> **Record set**:
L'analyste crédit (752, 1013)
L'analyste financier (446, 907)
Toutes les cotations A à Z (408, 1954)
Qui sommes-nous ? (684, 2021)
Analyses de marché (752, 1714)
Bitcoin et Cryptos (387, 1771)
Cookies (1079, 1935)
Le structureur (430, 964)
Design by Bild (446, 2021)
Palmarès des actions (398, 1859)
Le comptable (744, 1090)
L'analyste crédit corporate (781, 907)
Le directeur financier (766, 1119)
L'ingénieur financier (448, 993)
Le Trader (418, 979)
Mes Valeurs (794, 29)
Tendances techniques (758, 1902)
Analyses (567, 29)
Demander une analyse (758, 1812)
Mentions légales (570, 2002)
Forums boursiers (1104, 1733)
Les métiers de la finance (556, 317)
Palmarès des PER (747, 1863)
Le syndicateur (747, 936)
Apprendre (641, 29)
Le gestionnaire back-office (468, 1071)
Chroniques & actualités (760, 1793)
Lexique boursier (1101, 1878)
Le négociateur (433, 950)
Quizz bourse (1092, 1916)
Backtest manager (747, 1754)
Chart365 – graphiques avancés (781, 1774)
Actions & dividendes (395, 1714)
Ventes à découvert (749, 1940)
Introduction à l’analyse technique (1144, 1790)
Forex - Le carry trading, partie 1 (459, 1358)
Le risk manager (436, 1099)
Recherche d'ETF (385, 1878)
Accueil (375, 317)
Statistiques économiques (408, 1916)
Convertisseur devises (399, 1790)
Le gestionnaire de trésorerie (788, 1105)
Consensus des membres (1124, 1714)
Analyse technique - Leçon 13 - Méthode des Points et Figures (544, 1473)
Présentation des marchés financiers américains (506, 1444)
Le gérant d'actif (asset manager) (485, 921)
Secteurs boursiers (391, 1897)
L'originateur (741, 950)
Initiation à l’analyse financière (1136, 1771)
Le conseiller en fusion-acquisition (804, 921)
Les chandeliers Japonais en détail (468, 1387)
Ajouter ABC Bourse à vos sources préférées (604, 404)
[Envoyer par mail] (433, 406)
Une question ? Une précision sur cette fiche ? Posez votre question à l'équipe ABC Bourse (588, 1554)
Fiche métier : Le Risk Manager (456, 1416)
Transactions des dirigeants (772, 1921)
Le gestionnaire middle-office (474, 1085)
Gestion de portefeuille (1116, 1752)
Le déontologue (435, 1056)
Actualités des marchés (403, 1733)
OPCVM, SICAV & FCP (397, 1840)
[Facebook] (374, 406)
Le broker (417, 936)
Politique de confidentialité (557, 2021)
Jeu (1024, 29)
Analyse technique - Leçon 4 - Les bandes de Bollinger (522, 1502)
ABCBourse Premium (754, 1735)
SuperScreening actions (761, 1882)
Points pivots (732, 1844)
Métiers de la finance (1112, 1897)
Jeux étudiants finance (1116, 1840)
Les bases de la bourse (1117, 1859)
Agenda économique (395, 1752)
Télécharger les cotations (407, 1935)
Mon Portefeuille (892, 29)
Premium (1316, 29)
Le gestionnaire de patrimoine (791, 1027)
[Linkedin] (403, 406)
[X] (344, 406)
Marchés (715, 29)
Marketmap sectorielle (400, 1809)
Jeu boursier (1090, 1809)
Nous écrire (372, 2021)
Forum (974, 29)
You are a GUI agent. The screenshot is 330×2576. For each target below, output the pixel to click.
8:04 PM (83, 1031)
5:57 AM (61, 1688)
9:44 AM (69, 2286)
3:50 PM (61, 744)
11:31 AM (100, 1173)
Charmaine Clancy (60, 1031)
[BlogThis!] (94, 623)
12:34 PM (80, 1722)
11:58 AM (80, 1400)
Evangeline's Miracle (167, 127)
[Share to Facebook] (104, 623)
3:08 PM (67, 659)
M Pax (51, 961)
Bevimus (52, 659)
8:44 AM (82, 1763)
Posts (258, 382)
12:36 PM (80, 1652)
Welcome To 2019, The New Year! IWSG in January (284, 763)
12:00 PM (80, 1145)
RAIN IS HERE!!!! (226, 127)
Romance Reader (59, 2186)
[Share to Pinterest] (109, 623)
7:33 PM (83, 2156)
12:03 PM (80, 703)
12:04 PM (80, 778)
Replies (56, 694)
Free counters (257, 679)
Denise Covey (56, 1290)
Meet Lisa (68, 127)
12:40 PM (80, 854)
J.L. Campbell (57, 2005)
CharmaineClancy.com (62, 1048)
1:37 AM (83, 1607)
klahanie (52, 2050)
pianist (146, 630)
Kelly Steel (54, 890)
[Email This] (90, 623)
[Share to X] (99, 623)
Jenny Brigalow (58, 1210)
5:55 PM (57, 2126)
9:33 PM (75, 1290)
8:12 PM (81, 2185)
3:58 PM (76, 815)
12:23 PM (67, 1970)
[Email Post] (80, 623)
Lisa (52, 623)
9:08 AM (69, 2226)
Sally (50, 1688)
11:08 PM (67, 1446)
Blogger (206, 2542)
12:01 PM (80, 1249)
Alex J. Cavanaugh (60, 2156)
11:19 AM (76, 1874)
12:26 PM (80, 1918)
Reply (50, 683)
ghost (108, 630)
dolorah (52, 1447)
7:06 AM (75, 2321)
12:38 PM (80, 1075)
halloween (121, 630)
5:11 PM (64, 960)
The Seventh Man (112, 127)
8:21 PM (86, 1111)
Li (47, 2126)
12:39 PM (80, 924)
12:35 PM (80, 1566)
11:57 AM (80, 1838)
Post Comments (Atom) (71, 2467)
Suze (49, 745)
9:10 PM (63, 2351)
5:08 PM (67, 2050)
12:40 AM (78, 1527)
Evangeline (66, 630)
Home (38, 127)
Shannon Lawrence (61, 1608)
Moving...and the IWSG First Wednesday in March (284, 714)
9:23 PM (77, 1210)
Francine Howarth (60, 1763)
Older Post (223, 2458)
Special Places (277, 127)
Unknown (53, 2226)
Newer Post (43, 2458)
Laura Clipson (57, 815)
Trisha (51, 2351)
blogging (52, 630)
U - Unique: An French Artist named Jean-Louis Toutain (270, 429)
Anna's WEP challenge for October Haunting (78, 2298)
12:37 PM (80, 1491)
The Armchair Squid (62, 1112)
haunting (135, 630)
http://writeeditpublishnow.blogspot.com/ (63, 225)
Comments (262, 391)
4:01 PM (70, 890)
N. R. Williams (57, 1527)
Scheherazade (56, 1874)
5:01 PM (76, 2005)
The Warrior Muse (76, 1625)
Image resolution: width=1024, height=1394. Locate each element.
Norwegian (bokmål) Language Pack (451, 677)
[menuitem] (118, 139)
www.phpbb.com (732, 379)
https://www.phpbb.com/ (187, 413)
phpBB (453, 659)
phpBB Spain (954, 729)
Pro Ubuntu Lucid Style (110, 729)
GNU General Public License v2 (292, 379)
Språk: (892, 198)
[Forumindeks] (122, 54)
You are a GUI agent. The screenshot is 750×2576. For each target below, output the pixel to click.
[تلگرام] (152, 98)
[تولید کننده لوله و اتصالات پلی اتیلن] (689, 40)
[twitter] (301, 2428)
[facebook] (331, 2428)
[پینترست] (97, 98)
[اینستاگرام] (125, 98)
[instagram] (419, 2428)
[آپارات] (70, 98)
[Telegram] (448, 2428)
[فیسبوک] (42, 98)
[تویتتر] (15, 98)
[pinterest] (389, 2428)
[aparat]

> **What is being asked**: Return the listing above in full, character for character.

> **Solved exercise**:
L'analyste crédit (752, 1013)
L'analyste financier (446, 907)
Toutes les cotations A à Z (408, 1954)
Qui sommes-nous ? (684, 2021)
Analyses de marché (752, 1714)
Bitcoin et Cryptos (387, 1771)
Cookies (1079, 1935)
Le structureur (430, 964)
Design by Bild (446, 2021)
Palmarès des actions (398, 1859)
Le comptable (744, 1090)
L'analyste crédit corporate (781, 907)
Le directeur financier (766, 1119)
L'ingénieur financier (448, 993)
Le Trader (418, 979)
Mes Valeurs (794, 29)
Tendances techniques (758, 1902)
Analyses (567, 29)
Demander une analyse (758, 1812)
Mentions légales (570, 2002)
Forums boursiers (1104, 1733)
Les métiers de la finance (556, 317)
Palmarès des PER (747, 1863)
Le syndicateur (747, 936)
Apprendre (641, 29)
Le gestionnaire back-office (468, 1071)
Chroniques & actualités (760, 1793)
Lexique boursier (1101, 1878)
Le négociateur (433, 950)
Quizz bourse (1092, 1916)
Backtest manager (747, 1754)
Chart365 – graphiques avancés (781, 1774)
Actions & dividendes (395, 1714)
Ventes à découvert (749, 1940)
Introduction à l’analyse technique (1144, 1790)
Forex - Le carry trading, partie 1 (459, 1358)
Le risk manager (436, 1099)
Recherche d'ETF (385, 1878)
Accueil (375, 317)
Statistiques économiques (408, 1916)
Convertisseur devises (399, 1790)
Le gestionnaire de trésorerie (788, 1105)
Consensus des membres (1124, 1714)
Analyse technique - Leçon 13 - Méthode des Points et Figures (544, 1473)
Présentation des marchés financiers américains (506, 1444)
Le gérant d'actif (asset manager) (485, 921)
Secteurs boursiers (391, 1897)
L'originateur (741, 950)
Initiation à l’analyse financière (1136, 1771)
Le conseiller en fusion-acquisition (804, 921)
Les chandeliers Japonais en détail (468, 1387)
Ajouter ABC Bourse à vos sources préférées (604, 404)
[Envoyer par mail] (433, 406)
Une question ? Une précision sur cette fiche ? Posez votre question à l'équipe ABC Bourse (588, 1554)
Fiche métier : Le Risk Manager (456, 1416)
Transactions des dirigeants (772, 1921)
Le gestionnaire middle-office (474, 1085)
Gestion de portefeuille (1116, 1752)
Le déontologue (435, 1056)
Actualités des marchés (403, 1733)
OPCVM, SICAV & FCP (397, 1840)
[Facebook] (374, 406)
Le broker (417, 936)
Politique de confidentialité (557, 2021)
Jeu (1024, 29)
Analyse technique - Leçon 4 - Les bandes de Bollinger (522, 1502)
ABCBourse Premium (754, 1735)
SuperScreening actions (761, 1882)
Points pivots (732, 1844)
Métiers de la finance (1112, 1897)
Jeux étudiants finance (1116, 1840)
Les bases de la bourse (1117, 1859)
Agenda économique (395, 1752)
Télécharger les cotations (407, 1935)
Mon Portefeuille (892, 29)
Premium (1316, 29)
Le gestionnaire de patrimoine (791, 1027)
[Linkedin] (403, 406)
[X] (344, 406)
Marchés (715, 29)
Marketmap sectorielle (400, 1809)
Jeu boursier (1090, 1809)
Nous écrire (372, 2021)
Forum (974, 29)
You are a GUI agent. The screenshot is 330×2576. For each target below, output the pixel to click.
8:04 PM (83, 1031)
5:57 AM (61, 1688)
9:44 AM (69, 2286)
3:50 PM (61, 744)
11:31 AM (100, 1173)
Charmaine Clancy (60, 1031)
[BlogThis!] (94, 623)
12:34 PM (80, 1722)
11:58 AM (80, 1400)
Evangeline's Miracle (167, 127)
[Share to Facebook] (104, 623)
3:08 PM (67, 659)
M Pax (51, 961)
Bevimus (52, 659)
8:44 AM (82, 1763)
Posts (258, 382)
12:36 PM (80, 1652)
Welcome To 2019, The New Year! IWSG in January (284, 763)
12:00 PM (80, 1145)
RAIN IS HERE!!!! (226, 127)
Romance Reader (59, 2186)
[Share to Pinterest] (109, 623)
7:33 PM (83, 2156)
12:03 PM (80, 703)
12:04 PM (80, 778)
Replies (56, 694)
Free counters (257, 679)
Denise Covey (56, 1290)
Meet Lisa (68, 127)
12:40 PM (80, 854)
J.L. Campbell (57, 2005)
CharmaineClancy.com (62, 1048)
1:37 AM (83, 1607)
klahanie (52, 2050)
pianist (146, 630)
Kelly Steel (54, 890)
[Email This] (90, 623)
[Share to X] (99, 623)
Jenny Brigalow (58, 1210)
5:55 PM (57, 2126)
9:33 PM (75, 1290)
8:12 PM (81, 2185)
3:58 PM (76, 815)
12:23 PM (67, 1970)
[Email Post] (80, 623)
Lisa (52, 623)
9:08 AM (69, 2226)
Sally (50, 1688)
11:08 PM (67, 1446)
Blogger (206, 2542)
12:01 PM (80, 1249)
Alex J. Cavanaugh (60, 2156)
11:19 AM (76, 1874)
12:26 PM (80, 1918)
Reply (50, 683)
ghost (108, 630)
dolorah (52, 1447)
7:06 AM (75, 2321)
12:38 PM (80, 1075)
halloween (121, 630)
5:11 PM (64, 960)
The Seventh Man (112, 127)
8:21 PM (86, 1111)
Li (47, 2126)
12:39 PM (80, 924)
12:35 PM (80, 1566)
11:57 AM (80, 1838)
Post Comments (Atom) (71, 2467)
Suze (49, 745)
9:10 PM (63, 2351)
5:08 PM (67, 2050)
12:40 AM (78, 1527)
Evangeline (66, 630)
Home (38, 127)
Shannon Lawrence (61, 1608)
Moving...and the IWSG First Wednesday in March (284, 714)
9:23 PM (77, 1210)
Francine Howarth (60, 1763)
Older Post (223, 2458)
Special Places (277, 127)
Unknown (53, 2226)
Newer Post (43, 2458)
Laura Clipson (57, 815)
Trisha (51, 2351)
blogging (52, 630)
U - Unique: An French Artist named Jean-Louis Toutain (270, 429)
Anna's WEP challenge for October Haunting (78, 2298)
12:37 PM (80, 1491)
The Armchair Squid (62, 1112)
haunting (135, 630)
http://writeeditpublishnow.blogspot.com/ (63, 225)
Comments (262, 391)
4:01 PM (70, 890)
N. R. Williams (57, 1527)
Scheherazade (56, 1874)
5:01 PM (76, 2005)
The Warrior Muse (76, 1625)
Image resolution: width=1024, height=1394. Locate each element.
Norwegian (bokmål) Language Pack (451, 677)
[menuitem] (118, 139)
www.phpbb.com (732, 379)
https://www.phpbb.com/ (187, 413)
phpBB (453, 659)
phpBB Spain (954, 729)
Pro Ubuntu Lucid Style (110, 729)
GNU General Public License v2 (292, 379)
Språk: (892, 198)
[Forumindeks] (122, 54)
You are a GUI agent. The screenshot is 750×2576. For each target below, output the pixel to click.
[تلگرام] (152, 98)
[تولید کننده لوله و اتصالات پلی اتیلن] (689, 40)
[twitter] (301, 2428)
[facebook] (331, 2428)
[پینترست] (97, 98)
[اینستاگرام] (125, 98)
[instagram] (419, 2428)
[آپارات] (70, 98)
[Telegram] (448, 2428)
[فیسبوک] (42, 98)
[تویتتر] (15, 98)
[pinterest] (389, 2428)
[aparat]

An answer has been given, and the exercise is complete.